- **Bronfragment**
★ ★ ★ ★ ★

Overwaardering thermische massa -> hoe beter je isoleert hoe minder effect thermische massa heeft. Goede isolatie wordt ook hier weer ontmoedigd.
Wat gaat er mis in BENG 2?
Niet techniekneutraal:
BENG alleen haalbaar met warmtenet of warmtepomp, direct el. verwarming niet haalbaar -> extra investeringen vereist terwijl direct el. verwarming in zeer energiezuinige gebouwen soms juist zinvol is (in iedere geval tijdelijk).Warmtenetten scoren absurd hoog -> Enerzijds primaire energiebehoefte voor warmtenetten zwaar onderschat, anderzijds halen energieslurpers op warmtenetten de BENG makkelijk
Door de manier van testen en de interpretatie van testresultaten scoren ventilatiewarmtepompen veel beter in de BENG dan warmtepomp-compacttoestellen terwijl dat in de realiteit precies andersom is -> Sturing op verkeerde installatieconcepten met hoge energierekeningen tot gevolg.

★ ★ ★ ★ ★

- **Uittreksel records**
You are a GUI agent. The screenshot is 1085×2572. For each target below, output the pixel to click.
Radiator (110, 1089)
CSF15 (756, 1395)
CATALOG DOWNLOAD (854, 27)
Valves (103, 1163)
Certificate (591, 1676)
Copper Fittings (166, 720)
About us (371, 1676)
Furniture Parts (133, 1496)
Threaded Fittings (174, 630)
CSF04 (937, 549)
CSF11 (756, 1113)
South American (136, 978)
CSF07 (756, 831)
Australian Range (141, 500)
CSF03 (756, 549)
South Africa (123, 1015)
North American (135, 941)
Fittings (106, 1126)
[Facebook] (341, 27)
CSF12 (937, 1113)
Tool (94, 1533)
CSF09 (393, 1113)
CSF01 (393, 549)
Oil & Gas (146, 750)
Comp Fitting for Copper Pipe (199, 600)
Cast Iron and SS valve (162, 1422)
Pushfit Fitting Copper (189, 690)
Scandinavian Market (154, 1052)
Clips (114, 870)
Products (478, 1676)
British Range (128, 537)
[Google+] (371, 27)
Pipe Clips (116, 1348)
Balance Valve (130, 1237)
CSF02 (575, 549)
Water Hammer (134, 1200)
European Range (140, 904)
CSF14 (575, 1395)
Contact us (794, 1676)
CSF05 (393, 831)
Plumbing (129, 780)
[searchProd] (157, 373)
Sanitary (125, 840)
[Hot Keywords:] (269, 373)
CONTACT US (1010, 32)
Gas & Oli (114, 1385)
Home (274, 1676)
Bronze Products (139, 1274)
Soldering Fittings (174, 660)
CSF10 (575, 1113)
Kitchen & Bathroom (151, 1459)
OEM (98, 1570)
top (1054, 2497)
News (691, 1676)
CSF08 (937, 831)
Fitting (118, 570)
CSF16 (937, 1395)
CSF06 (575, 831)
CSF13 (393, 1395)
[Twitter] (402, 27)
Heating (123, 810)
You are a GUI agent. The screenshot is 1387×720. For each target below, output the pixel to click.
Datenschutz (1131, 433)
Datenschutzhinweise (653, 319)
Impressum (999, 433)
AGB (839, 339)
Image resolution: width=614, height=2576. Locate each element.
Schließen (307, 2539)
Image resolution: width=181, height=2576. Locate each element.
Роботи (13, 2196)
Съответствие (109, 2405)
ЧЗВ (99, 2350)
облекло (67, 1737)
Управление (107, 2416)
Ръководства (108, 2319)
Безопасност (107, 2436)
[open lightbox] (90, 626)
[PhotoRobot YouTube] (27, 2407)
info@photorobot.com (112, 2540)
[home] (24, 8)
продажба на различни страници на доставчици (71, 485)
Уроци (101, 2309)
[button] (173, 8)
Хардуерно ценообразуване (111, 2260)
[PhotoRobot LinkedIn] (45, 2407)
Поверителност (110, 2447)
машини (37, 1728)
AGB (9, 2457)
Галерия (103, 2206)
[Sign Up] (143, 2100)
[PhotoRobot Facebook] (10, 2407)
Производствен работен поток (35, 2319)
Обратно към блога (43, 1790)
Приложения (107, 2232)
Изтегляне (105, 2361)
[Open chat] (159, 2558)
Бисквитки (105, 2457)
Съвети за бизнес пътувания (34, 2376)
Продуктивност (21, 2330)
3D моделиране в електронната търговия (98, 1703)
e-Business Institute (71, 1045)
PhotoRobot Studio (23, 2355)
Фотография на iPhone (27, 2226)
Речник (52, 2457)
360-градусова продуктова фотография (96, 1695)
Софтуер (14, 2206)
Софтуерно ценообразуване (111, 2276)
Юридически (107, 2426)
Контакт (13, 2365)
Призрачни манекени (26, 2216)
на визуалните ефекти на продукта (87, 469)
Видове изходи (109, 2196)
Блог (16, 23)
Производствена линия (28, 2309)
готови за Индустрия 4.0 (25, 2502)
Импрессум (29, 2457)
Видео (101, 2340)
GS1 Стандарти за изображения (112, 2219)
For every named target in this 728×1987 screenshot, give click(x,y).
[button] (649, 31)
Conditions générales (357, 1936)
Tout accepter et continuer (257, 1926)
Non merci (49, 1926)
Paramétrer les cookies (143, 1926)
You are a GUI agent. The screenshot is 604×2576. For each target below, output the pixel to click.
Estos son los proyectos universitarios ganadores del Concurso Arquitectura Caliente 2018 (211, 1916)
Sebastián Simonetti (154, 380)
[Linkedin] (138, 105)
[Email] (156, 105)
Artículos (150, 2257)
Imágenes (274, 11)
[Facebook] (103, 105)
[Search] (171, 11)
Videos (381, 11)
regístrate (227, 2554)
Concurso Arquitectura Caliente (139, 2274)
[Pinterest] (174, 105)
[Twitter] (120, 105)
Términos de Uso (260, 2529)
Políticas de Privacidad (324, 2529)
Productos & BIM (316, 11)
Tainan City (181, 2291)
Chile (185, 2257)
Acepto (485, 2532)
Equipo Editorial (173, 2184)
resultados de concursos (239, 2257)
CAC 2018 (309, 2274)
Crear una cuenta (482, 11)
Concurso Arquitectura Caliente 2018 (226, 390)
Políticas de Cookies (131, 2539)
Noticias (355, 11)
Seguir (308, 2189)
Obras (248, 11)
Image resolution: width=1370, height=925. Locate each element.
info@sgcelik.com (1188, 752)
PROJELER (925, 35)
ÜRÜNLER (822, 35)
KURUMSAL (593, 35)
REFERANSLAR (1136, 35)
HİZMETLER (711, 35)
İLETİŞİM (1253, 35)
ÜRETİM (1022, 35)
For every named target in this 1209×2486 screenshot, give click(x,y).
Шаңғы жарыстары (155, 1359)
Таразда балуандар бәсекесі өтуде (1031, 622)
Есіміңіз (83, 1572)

★ ★ ★ ★ ★

- **Wat te maken**
Leg in één tot drie zinnen uit waarom ventilatiewarmtepompen volgens het bronfragment beter scoren in de BENG dan warmtepomp-compacttoestellen. Noem ook welk gevolg dat volgens het bronfragment heeft. De records komen uit een andere bron dan het bronfragment.

- **Definitief antwoord**
Dat komt door de manier van testen en de interpretatie van de testresultaten, terwijl het in de realiteit precies andersom is. Daardoor wordt gestuurd op verkeerde installatieconcepten, met hoge energierekeningen als gevolg.